Je vous envoie mes applaudissements et en remerciement mes effusions les plus cordiales.

Victor Hugo[1].


À Paul Meurice.


H.-H., dimanche 19 décembre.

J’ai une tristesse, vous la devinez. Que vais-je devenir tout seul ? Vous avez une idée. Je l’épouse, il est naturel que je vous suive. Je signe un traité, j’écris une préface, et quand c’est fait, voilà que vous n’êtes pas du livre[2] ! ni Auguste ! ni aucun de mes fils ! C’est à n’y rien comprendre. Est-ce que c’est donc irrémédiable ? Je ne sais que faire. Comme on est bête quand on est absent. Quelle paralysie que la distance ! Écrivez-moi et rassurez-moi, et, s’il est possible, s’il n’y a pas d’obstacle de premier ordre, ce que j’ignore, rentrez avec moi. Quid sine te ! Et transmettez ce vœu à Auguste, et aimez-moi.

Oui, je vous serai obligé et reconnaissant de me faire admettre dans la Société des auteurs, compositeurs et éditeurs de musique. Voudrez-vous adresser la demande en mon nom au président de la Commission et au siège de la Société, 19, faubourg Montmartre. À propos de commission, que fait la Commission dramatique ? La pieuvre Bagier nous suce bien paisiblement, ce me semble.

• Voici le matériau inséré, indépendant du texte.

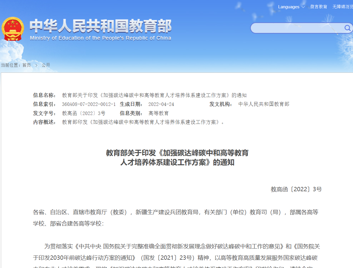Click the index number 360A08-07-2022-0012-1

point(89,104)
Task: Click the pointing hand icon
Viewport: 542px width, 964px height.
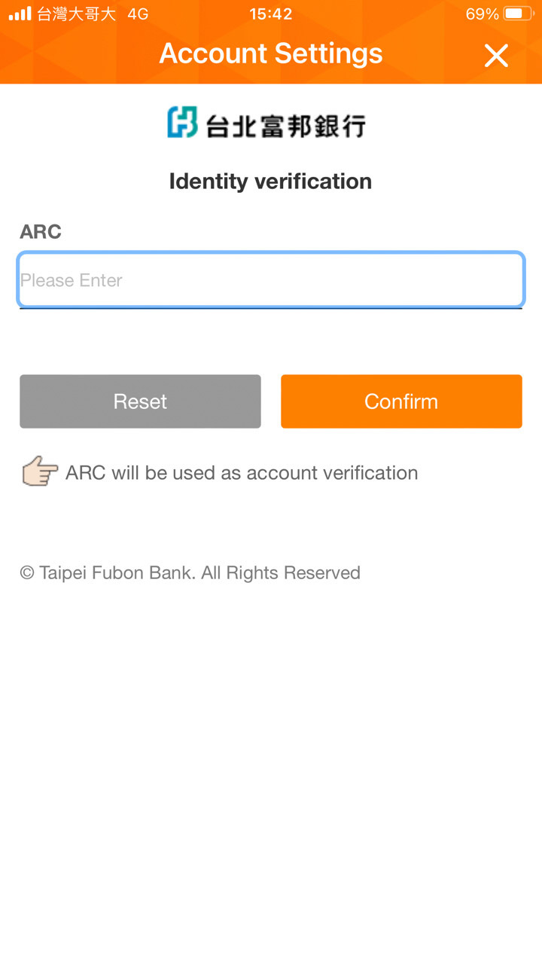Action: pyautogui.click(x=39, y=473)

Encore une prière ; vous connaissez ce charmant écrivain M. Henri Rochefort, il est de vos amis ; savez-vous s’il est de retour à Paris ? et voulez-vous lui transmettre ce mot ? Je cherche à l’attirer à Guernesey. Oh ! comme je vous y voudrais ! car moi aussi je suis une pieuvre, et rien n’est tenace comme une vieille amitié.

Ubique et semper tuus.

V.[3]
  1. Gustave Doré, par Édouard Tromp, 1932.
  2. Paul Meurice avait eu l’idée du livre Paris-Guide : il en avait donné le plan, les divisions et avait même décidé plusieurs écrivains illustres à y collaborer : Michelet, George Sand, Littré, etc. Lacroix l’avait prié de remettre tout son travail préparatoire à Louis Ulbach qui devenait le directeur de l’entreprise. Les sujets qui auraient pu être traités par Paul Meurice furent distribués à d’autres, Paul Meurice n’avait donc plus qu’à se retirer.
  3. Correspondance entre Victor Hugo et Paul Meurice.